E qui siamo alle solite. Con mano lesta da treccartaro, padre Lombardi ci invita a considerare che i preti sono pochissimi fra quei 62.000 pedofili, mentre dovrebbe darci ragione del perché nel clero si riscontri una percentuale di pedofili più alta che altrove. Qui, quasi alla fine del comunicato ufficiale, siamo ormai molto “al largo”, e neanche vediamo più da dove eravamo partiti: una media di 4-5 preti pedofili ogni 100, e in certe diocesi (Brasile) fino a 19.
Il papa Benedetto XVI, guida coerente sulla via del rigore e della veracità, merita tutto il rispetto e il sostegno di cui gli giungono ampie testimonianze da ogni parte della Chiesa. Egli è un pastore all’altezza per affrontare con alta rettitudine e sicurezza questo tempo difficile, in cui non mancano critiche e insinuazioni infondate. Senza pregiudizio va affermato che egli è un papa che ha parlato molto della verità di Dio e del rispetto della verità, divenendone un testimone credibile. Lo accompagniamo e impariamo da lui la costanza necessaria per crescere nella verità, nella trasparenza, continuando a tenere ampio l’orizzonte sui gravi problemi del mondo, rispondendo con pazienza allo stillicidio di “rivelazioni” parziali o presunte che cercano di logorare la credibilità sua o di altre istituzioni e persone della Chiesa.

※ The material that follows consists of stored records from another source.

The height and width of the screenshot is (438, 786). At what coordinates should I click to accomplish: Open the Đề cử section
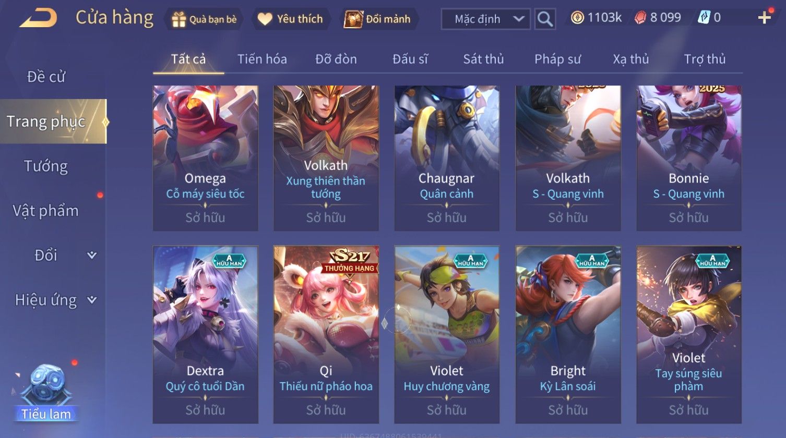pos(46,77)
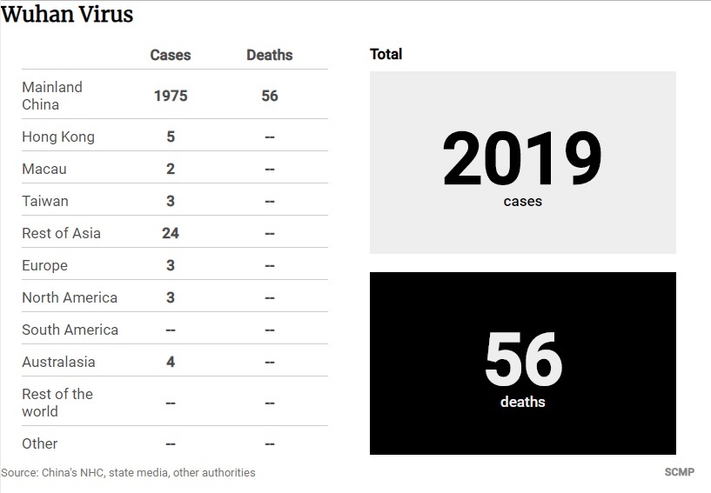The height and width of the screenshot is (493, 711).
Task: Click the Wuhan Virus title
Action: coord(68,15)
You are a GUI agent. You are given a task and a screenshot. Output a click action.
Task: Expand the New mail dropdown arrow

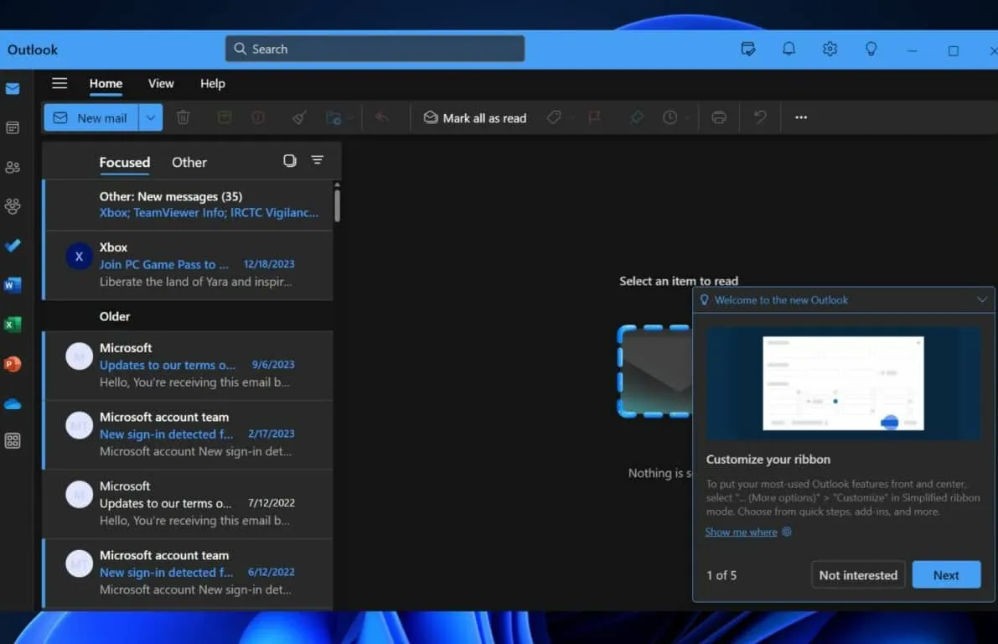tap(150, 117)
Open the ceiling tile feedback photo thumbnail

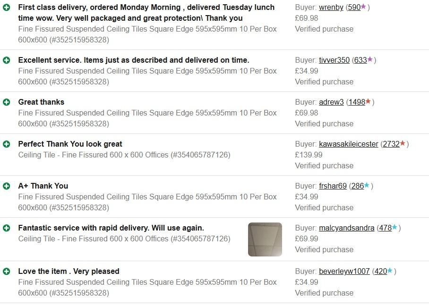[x=265, y=239]
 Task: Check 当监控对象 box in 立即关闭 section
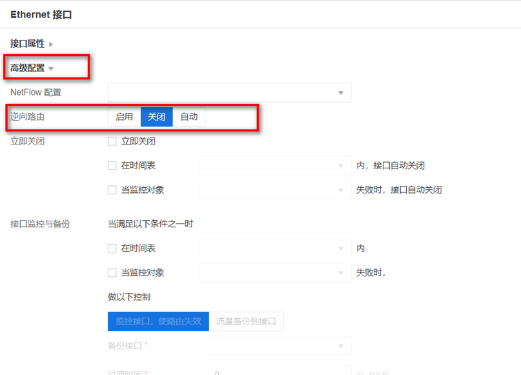pyautogui.click(x=112, y=190)
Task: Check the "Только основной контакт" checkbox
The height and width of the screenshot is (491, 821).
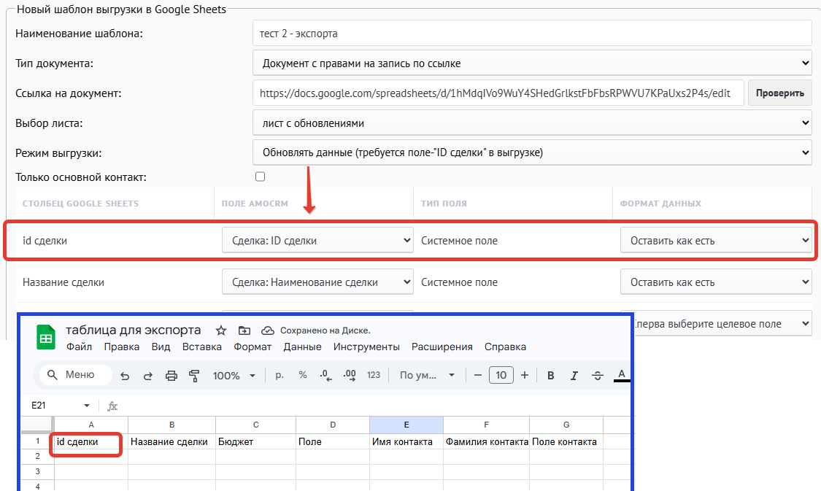Action: click(261, 177)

Siamo in alto mare, è evidente.
Di questo paziente e fermo amore della verità abbiamo bisogno nella Chiesa, nella società in cui viviamo, nel comunicare e nello scrivere, se vogliamo servire e non confondere i nostri contemporanei.
Serviti? Vi è tutto un po’ più chiaro adesso? Bravi, lasciate i bimbi a padre Murphy o a padre Kiesle, e venite a messa. Una bella messa di riparazione, così dopo saremo tutti più puliti.